Transferts de Courbet

Par Colin Lemoine · L'ŒIL

Le 18 octobre 2013 - 788 mots

Aux Presses du réel, les actes publiés d’un récent colloque éclairent d’un jour nouveau la peinture du maître d’Ornans.

Expositions et ouvrages ne sauraient épuiser leur sujet d’étude. C’est là leur drame et leur chance. Monographiques, les premières ont tôt fait de trébucher sur l’escalier de l’exhaustivité. Anthologiques, les seconds peinent à rassembler parfaitement, sous-entendu complètement, la polysémie d’une œuvre. Toutefois, l’incomplétude ayant peu à voir avec l’imperfection, la nature partielle, voire partiale, de toute étude constitue tant bien que mal sa fortune. Revers de la médaille, avers de l’obstacle.
Si aucune étude ne saurait être vraiment achevée, le présent ouvrage vient rehausser l’exigence de la glose et, avec, le niveau de la tangente qui conduit à l’excellence. Le risque était pourtant élevé d’affronter à nouveau un artiste labile que s’évertuent à sonder commissaires et auteurs depuis une quinzaine d’années. Avec plus ou moins de succès. Et d’autorité. Car Courbet n’est pas seulement un grand artiste, il est aussi un imagier complexe. Plus exactement, pour être grand, il sait être complexe. Il sait faire de l’incertitude – technique et esthétique – une marque de sédition – sociale et politique –, il sait répudier l’évidence, jouer avec l’obvie pour que transpire l’obtus, manipuler les lieux communs et les proverbes faciles. Réaliste, Courbet sait l’être à condition que ce réalisme soit obsédé par la réalité – celle de Champfleury – comme par le réel – celui de Lacan.

Passage aux actes
Du reste, le titre de l’ouvrage trahit d’emblée son projet heuristique : procéder par transferts, faire que s’interpénètrent les domaines – histoire de l’art, psychanalyse, psychiatrie, géologie, neurologie – et que se déplace, d’un objet l’autre, d’un sujet l’autre, le mouvement de l’analyse et, peut-être, du désir. Combattre, donc, toute pratique endogamique, et incestueuse, de l’histoire de l’art pour donner parole à des voix oubliées, parfois éreintées. Une cohabitation régulièrement revendiquée – la « transdisciplinarité », ce credo postmoderne – dont ruisselle souvent la disparité, rarement la diversité. Publiés par les Presses du réel, dans la collection « Œuvres en société », qui regroupe des contributions substantielles à l’histoire des idées, les actes du colloque, qui se tint en 2011 au Kursaal de Besançon, sont édités par le psychanalyste et universitaire Yves Sarfati. Proche du format carré, l’ouvrage relié rassemble sous son élégante couverture blanche, ponctuée par un sein de la Femme à la vague (1868), les noms des meilleurs spécialistes de Courbet ainsi que ceux de scientifiques et de praticiens renommés.

[Relevés pour localiser les éléments affichés]
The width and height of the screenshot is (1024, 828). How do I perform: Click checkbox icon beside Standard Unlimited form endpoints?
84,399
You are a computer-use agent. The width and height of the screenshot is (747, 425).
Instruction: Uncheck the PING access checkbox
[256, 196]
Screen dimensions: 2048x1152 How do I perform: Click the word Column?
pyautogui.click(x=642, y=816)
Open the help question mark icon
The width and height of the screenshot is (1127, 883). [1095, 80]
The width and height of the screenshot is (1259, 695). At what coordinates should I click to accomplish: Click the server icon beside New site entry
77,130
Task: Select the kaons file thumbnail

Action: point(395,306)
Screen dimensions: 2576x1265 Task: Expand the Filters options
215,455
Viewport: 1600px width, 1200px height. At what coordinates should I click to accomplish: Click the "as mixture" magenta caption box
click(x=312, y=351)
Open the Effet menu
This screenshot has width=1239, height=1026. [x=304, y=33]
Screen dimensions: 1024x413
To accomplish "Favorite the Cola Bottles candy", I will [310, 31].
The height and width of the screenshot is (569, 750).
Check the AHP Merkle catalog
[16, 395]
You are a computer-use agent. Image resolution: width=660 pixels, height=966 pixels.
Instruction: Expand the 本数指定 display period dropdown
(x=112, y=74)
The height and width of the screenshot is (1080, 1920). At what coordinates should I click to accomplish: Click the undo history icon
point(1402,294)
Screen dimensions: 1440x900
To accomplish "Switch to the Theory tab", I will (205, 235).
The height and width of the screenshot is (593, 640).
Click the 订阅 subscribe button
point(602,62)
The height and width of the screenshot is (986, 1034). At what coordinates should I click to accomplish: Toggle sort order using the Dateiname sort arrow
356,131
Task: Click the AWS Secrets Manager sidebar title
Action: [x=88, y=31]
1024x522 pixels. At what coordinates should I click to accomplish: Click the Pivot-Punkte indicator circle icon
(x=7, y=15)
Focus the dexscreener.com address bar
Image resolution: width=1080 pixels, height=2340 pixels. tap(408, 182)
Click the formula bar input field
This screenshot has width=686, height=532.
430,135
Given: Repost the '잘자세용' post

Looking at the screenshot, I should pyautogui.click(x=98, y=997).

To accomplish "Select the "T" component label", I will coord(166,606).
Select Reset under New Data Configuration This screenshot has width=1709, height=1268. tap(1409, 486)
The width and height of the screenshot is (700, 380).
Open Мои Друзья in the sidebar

[EXERCICES]
- A) Selon l'article sur Courbet, qui édite les actes du colloque ?
- B) Résumez l'article sur Courbet en deux phrases.

[RÉPONSES SUCCESSIVES]
- A) Le psychanalyste et universitaire Yves Sarfati.

- B) Publiés aux Presses du réel et édités par Yves Sarfati, les actes d'un colloque tenu en 2011 au Kursaal de Besançon éclairent d'un jour nouveau la peinture de Courbet, un artiste complexe qui fait de l'incertitude une marque de sédition. L'ouvrage croise l'histoire de l'art, la psychanalyse, la psychiatrie, la géologie et la neurologie, et il réunit les meilleurs spécialistes de Courbet ainsi que des scientifiques et des praticiens renommés.